This past weekend fell far short of my expectations.
My sister, Elayne, and her boyfriend, Will, were supposed to come visit me in Austin. They bought their tickets months in advance. I planned out our itinerary. I borrowed, inflated, and dressed an air mattress. I hung up tapestries and scarves over the windows of the "guest room" since the only mature adult home dweller has left and took her curtains with her. I went against all known habits and packed my suitcase to NY a week before departure. We even bought tickets to do yoga at the local cat cafe. My sister is a yogi, a cat mom, and a vet-to-be, so you can imagine her excitement about this event.

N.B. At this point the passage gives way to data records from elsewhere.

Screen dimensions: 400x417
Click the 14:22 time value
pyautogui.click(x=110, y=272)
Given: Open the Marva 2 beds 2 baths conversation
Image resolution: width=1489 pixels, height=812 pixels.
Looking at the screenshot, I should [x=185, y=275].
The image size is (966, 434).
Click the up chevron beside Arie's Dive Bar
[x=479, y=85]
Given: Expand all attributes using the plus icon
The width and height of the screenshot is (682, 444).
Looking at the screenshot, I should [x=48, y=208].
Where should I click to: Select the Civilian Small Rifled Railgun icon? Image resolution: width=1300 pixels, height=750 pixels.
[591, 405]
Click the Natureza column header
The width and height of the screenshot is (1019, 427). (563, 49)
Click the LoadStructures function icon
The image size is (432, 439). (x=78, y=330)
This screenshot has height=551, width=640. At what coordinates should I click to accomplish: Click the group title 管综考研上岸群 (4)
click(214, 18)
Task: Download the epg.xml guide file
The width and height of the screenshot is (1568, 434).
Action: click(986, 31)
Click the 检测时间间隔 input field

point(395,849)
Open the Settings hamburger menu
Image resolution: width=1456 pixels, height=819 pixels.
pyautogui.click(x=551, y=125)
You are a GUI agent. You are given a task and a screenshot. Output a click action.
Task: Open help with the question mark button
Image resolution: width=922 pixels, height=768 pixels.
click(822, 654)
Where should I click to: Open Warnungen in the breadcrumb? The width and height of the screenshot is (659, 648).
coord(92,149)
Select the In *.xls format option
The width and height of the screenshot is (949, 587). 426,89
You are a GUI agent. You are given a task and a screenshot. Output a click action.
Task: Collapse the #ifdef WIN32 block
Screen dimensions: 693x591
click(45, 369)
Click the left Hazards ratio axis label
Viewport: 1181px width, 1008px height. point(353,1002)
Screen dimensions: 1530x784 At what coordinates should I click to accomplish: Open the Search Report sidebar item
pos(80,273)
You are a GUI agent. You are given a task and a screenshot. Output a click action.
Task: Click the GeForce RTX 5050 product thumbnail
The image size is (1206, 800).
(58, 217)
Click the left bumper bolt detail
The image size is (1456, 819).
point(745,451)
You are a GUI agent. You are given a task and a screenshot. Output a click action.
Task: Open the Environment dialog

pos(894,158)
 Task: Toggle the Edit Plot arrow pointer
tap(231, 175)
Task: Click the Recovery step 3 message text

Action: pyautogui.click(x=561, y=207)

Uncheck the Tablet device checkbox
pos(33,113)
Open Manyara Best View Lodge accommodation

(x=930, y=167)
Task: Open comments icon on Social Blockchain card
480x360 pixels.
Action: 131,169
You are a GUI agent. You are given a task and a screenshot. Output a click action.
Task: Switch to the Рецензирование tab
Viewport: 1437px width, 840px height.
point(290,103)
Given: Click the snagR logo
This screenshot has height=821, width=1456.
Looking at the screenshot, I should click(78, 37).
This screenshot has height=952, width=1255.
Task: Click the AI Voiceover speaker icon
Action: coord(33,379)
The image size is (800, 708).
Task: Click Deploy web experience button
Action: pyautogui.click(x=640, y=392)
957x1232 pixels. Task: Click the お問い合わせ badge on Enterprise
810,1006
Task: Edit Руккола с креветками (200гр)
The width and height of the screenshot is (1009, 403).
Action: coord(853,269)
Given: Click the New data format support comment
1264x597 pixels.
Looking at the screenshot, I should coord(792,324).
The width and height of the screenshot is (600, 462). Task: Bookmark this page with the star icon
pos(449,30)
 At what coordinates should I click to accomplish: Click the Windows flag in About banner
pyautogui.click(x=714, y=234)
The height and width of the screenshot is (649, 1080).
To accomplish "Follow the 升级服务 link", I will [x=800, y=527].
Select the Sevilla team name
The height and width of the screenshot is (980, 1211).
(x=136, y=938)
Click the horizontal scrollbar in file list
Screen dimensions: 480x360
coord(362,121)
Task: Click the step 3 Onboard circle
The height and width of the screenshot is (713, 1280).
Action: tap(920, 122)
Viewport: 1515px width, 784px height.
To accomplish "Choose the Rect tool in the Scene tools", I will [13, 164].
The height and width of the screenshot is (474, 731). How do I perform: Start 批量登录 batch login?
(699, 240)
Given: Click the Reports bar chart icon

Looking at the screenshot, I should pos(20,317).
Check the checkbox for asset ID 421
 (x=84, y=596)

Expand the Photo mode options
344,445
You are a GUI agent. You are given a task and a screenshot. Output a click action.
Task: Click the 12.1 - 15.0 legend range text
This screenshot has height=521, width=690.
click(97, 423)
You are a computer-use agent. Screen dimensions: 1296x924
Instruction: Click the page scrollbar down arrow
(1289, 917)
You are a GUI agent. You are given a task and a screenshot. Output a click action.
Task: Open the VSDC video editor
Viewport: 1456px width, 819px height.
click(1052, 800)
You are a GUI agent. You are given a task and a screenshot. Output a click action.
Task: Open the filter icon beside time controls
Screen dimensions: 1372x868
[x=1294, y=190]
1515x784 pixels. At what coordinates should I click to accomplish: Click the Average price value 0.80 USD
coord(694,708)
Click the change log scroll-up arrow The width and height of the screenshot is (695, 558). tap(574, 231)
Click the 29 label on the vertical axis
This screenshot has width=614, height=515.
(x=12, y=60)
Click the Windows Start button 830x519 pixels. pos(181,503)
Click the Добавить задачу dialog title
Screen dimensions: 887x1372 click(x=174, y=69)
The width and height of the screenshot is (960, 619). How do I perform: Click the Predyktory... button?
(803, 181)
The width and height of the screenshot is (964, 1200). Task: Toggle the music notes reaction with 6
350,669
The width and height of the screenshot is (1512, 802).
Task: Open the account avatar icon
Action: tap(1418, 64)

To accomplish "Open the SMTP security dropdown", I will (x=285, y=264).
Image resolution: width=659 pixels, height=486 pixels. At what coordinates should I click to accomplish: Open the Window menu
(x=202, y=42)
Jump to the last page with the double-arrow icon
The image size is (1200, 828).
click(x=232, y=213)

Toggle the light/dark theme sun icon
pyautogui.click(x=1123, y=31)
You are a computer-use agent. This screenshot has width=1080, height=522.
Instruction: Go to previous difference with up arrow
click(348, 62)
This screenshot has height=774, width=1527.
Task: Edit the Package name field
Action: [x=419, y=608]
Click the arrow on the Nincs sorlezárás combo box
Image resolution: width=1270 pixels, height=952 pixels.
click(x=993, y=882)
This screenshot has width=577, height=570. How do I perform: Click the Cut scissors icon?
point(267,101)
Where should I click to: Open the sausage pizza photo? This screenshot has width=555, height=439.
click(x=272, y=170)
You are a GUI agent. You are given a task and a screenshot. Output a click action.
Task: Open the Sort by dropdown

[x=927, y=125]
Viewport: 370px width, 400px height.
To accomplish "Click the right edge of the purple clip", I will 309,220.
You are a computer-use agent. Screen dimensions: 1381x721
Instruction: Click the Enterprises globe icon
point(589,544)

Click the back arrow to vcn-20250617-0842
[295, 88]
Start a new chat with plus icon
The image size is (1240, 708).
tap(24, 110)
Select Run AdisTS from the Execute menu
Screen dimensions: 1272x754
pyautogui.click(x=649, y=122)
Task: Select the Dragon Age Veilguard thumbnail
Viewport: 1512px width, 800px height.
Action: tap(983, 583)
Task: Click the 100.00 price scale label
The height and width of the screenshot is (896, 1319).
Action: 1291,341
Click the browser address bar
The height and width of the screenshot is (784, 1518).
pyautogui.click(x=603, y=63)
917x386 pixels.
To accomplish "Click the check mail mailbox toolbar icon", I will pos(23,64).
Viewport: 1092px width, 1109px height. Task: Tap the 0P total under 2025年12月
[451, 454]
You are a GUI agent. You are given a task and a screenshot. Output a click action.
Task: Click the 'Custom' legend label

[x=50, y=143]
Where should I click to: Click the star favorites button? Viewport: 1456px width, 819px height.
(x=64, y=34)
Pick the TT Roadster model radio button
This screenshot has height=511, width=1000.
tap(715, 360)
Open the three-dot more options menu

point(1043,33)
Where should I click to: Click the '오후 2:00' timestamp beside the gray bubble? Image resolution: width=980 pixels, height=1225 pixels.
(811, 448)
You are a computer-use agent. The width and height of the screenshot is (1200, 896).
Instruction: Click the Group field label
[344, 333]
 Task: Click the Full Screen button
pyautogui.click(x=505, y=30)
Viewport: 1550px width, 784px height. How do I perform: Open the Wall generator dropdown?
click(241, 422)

On Saturday morning, Elayne and Will drove to the airport. They waited and waited, hoping against more delays, until the icy weather canceled their flight. These are savvy travelers and problem-solving people, so they shrugged it off and got on another flight later in the day. On 0-2 hours of sleep, they waited, and, somewhat less patiently, waited again. Their second flight was canceled. With confidence, they booked themselves on a flight the next day and drove back to Will's apartment to catch up on much needed rest and sanity. The next day, they drove to the airport again, and waited, and sent me text messages of increasing annoyance, and waited some more. Their third flight was canceled. They braved the swarms of irritated travelers and resisted urges to cuss out customer service employees, and were rewarded with spots on the list of stand by passengers headed to San Antonio later that night. After another day spent at Newark Airport, they stood at the gate, eager to find out if two empty seats would miraculously appear. They didn't. One did, and, like any kind and loving sister, I told Elayne to send Will on his own. He was most excited about good barbecue and breakfast tacos, which are far more scarce in this world than cats and yoga.
So, instead of putting in more hours on hold and in long lines, they decided not to risk another day in the airport for a one day visit to Austin, and I cannot blame them. I laid in bed, rolled around on my fascia-releasing tune up balls, drew cartoon pictures of pugs, and did all the stuff I normally do if I have extra free time when carefully drawn out activities go to waste. Sometimes our longest awaited visits and our most planned out fun never comes to be. The three of us counted our blessings, them building a stronger bond and having time to visit the tree at Rockefeller Center, and me going to cat yoga by myself. Then we started counting the few days til Christmas week when we would all be together again.
I can only hope that your winter travels go much more smoothly than theirs. Happy holidays to all!